Check each line of the entries below for the string "computer"; copy every line where it appears.

===

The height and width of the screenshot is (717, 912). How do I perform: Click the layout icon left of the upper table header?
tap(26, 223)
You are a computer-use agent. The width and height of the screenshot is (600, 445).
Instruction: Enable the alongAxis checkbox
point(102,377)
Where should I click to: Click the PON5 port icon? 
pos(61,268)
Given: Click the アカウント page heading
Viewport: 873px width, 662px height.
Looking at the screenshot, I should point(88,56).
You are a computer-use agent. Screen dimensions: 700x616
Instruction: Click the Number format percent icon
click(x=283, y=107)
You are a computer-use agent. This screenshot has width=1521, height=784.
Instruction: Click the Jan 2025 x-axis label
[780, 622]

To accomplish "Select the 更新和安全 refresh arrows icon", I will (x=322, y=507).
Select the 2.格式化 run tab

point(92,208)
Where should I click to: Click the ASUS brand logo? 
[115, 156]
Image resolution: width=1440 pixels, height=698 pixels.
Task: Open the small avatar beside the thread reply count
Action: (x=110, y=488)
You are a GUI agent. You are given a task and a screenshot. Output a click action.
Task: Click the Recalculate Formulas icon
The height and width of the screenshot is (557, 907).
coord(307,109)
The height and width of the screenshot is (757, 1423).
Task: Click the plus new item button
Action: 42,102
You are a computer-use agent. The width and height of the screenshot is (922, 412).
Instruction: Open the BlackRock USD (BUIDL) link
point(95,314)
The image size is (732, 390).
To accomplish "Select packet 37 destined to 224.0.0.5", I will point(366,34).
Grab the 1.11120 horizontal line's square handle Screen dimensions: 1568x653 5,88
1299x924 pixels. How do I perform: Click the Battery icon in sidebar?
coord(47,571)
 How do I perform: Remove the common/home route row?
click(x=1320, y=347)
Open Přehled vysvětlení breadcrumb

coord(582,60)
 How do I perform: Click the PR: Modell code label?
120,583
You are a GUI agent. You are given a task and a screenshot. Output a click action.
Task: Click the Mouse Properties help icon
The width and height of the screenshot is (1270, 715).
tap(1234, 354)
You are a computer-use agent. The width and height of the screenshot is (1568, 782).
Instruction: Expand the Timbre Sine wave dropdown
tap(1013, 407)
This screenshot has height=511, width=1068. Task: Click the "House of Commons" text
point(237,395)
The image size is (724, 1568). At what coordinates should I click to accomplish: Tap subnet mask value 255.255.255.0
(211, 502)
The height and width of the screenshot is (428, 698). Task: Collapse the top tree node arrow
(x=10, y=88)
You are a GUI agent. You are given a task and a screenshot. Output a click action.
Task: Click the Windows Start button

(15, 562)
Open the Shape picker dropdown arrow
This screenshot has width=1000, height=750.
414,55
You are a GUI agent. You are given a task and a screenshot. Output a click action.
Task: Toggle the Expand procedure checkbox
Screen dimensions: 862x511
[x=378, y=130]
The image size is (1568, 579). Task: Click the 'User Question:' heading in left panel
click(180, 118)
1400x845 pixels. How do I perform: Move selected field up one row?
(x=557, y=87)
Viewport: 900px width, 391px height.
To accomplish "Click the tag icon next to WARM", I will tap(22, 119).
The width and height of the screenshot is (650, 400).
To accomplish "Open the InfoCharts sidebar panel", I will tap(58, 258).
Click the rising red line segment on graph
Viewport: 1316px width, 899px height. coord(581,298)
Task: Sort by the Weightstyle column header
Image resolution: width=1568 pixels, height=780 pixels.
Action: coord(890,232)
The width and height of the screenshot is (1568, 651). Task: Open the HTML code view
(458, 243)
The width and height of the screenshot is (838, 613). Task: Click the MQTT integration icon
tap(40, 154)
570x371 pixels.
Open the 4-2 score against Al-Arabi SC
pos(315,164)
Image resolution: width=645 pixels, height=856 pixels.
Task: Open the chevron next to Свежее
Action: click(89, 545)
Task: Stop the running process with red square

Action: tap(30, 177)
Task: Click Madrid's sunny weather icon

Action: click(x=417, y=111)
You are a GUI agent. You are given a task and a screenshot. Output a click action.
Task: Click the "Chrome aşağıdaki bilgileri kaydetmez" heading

===

> _Output for this exercise_:
You are a computer-use agent. The width and height of the screenshot is (600, 445).
You are a computer-use agent. Screen dimensions: 700x616
You are a computer-use agent. This screenshot has width=1521, height=784.
You are a computer-use agent. The width and height of the screenshot is (922, 412).
You are a computer-use agent. The width and height of the screenshot is (1568, 782).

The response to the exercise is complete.